The Brewer has a V berth AND a second double berth. Also a pilot-ish berth opposit the mid-cabin.

I really liked the Nauticat 39 when I was looking, but they are well out of your range.


----------



## jrd22 (Nov 14, 2000)

Like looking for a needle in a haystack, eh? Hard to find the right combination at the right price in a pilothouse. With an unlimited budget, no problem (Amazon, Waterline, Nauticat, Cabo Rico, etc). Trying to find something for $100K is tough, especially if you want it "now". The Sceptre's are very nice and well built and the one I was on had adequate visibility from the pilothouse and had a full helm (not just a joystick), they came with different floor plans (the raised dinette would be a requirement for me - visibility). They hold their value though and I don't think you'll find one in your price range (they also have a very straight shear line, I like curves ). Same with the Nauticat 39, beautiful boat that fits all of your requirements but pricey (one of my personal favorites). Our Brewer (Puget Pilot, Three Seas = same) would also be a good choice if you could find one and depending on condition might be in the right price range. Definitely built to cross oceans, dedicated full helm in the PH and a nice cockpit (not large by todays standards but large enough to stretch out in). You mentioned the Vberth/double and with a little carpentry you could remove the small amount of cabinetry on the starboard side and have a traditional Vberth. It's a sloop though (ours is cutter rigged with RF staysail) with a removable forestay and you wanted a ketch. They have teak decks, we removed ours, but if you aren't going to stay in the soggy PNW it might not be an issue (our core was dry). There is the Valiant 40 PH, but generally I think you have to be OK with the blister issues from the resin that was used (I don't know much about them). Ron mentioned the Nautilus and there were a couple of them around when we were looking for our boat, but I don't know much about them either.
That Brewer that has been for sale on YW forever has had structural bulkheads removed to create an "entertainment center", I'd steer clear of it.


----------



## MedSailor (Mar 30, 2008)

Hey everybody, thanks again for your replies! 

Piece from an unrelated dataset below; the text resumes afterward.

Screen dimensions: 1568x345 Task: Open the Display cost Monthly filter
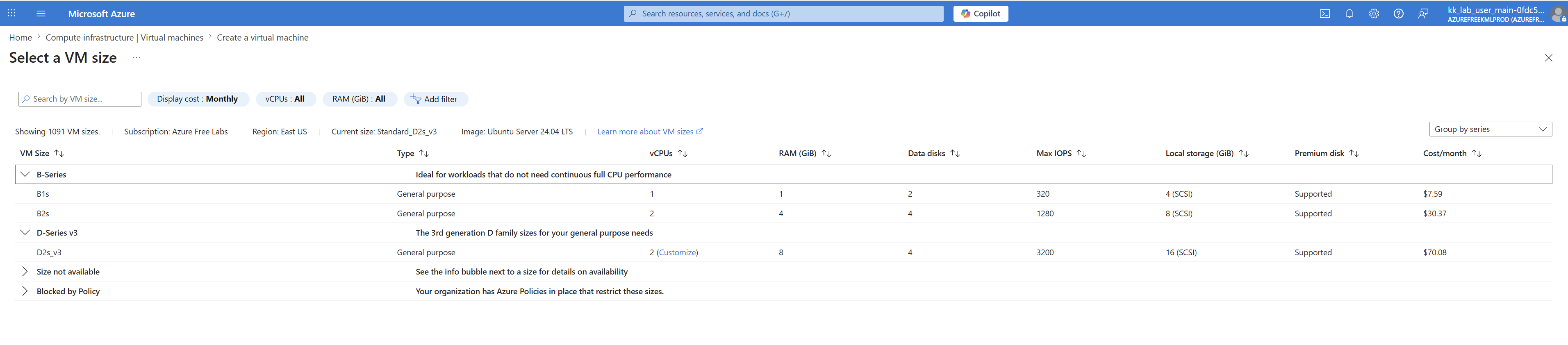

Lets call my budget $140,000. My wife and I were talking last night, and somewhat to my surprise, she's on board to spend quite a bit more than I was expecting. I'm the less conservative one with the money around here and am the more boat crazy one, so I didn't protest.  We agreed not to spend more on our boat than we did on our house, which was just over 140. 

The fisher 37 is a boat we haven't been aboard yet. My wife really likes the look of it from the pictures. I both like it and I don't. I like sturdy, don't get me wrong, but it's a little too much like an icebreaker for a downwind trip in my book. I also think it would be a little too closed up for the warmer climates. In fact, the one in San Diego doesn't even have an external cockpit! I also don't like that they're 35,000lbs (5,000lbs more than my current boat) and also a full keel with a prop in an apeture. Sounds as hard, or harder to dock than what I have.

My wife and I like the nauticat 38 and there are a couple around at the upper end of our price range. What I don't know though is if they have blister issues and if so, what's involved with that. I also don't know if they're safe to take offshore with those big doors and windows. If they're safe to take offshore and don't have hull leprosy, they might be a good candidate. I might like a little more performance, but the wife would buy one in a heartbeat I think. 

Off to look at the other suggestions in more detail....

MedSailor


----------



## christyleigh (Dec 17, 2001)

Medsailor,
I posted a reply on your other thread about Nauticats just to give you an idea of the 2 separate lines of boats that Nauticat puts out.


----------



## djodenda (Mar 4, 2006)

Here's one..
Swiftsure Yachts (Seattle, WA)


----------



## MedSailor (Mar 30, 2008)

djodenda said:


> Here's one..
> Swiftsure Yachts (Seattle, WA)


Oh, I like that boat alright, and I've heard of that "Perry" guy. 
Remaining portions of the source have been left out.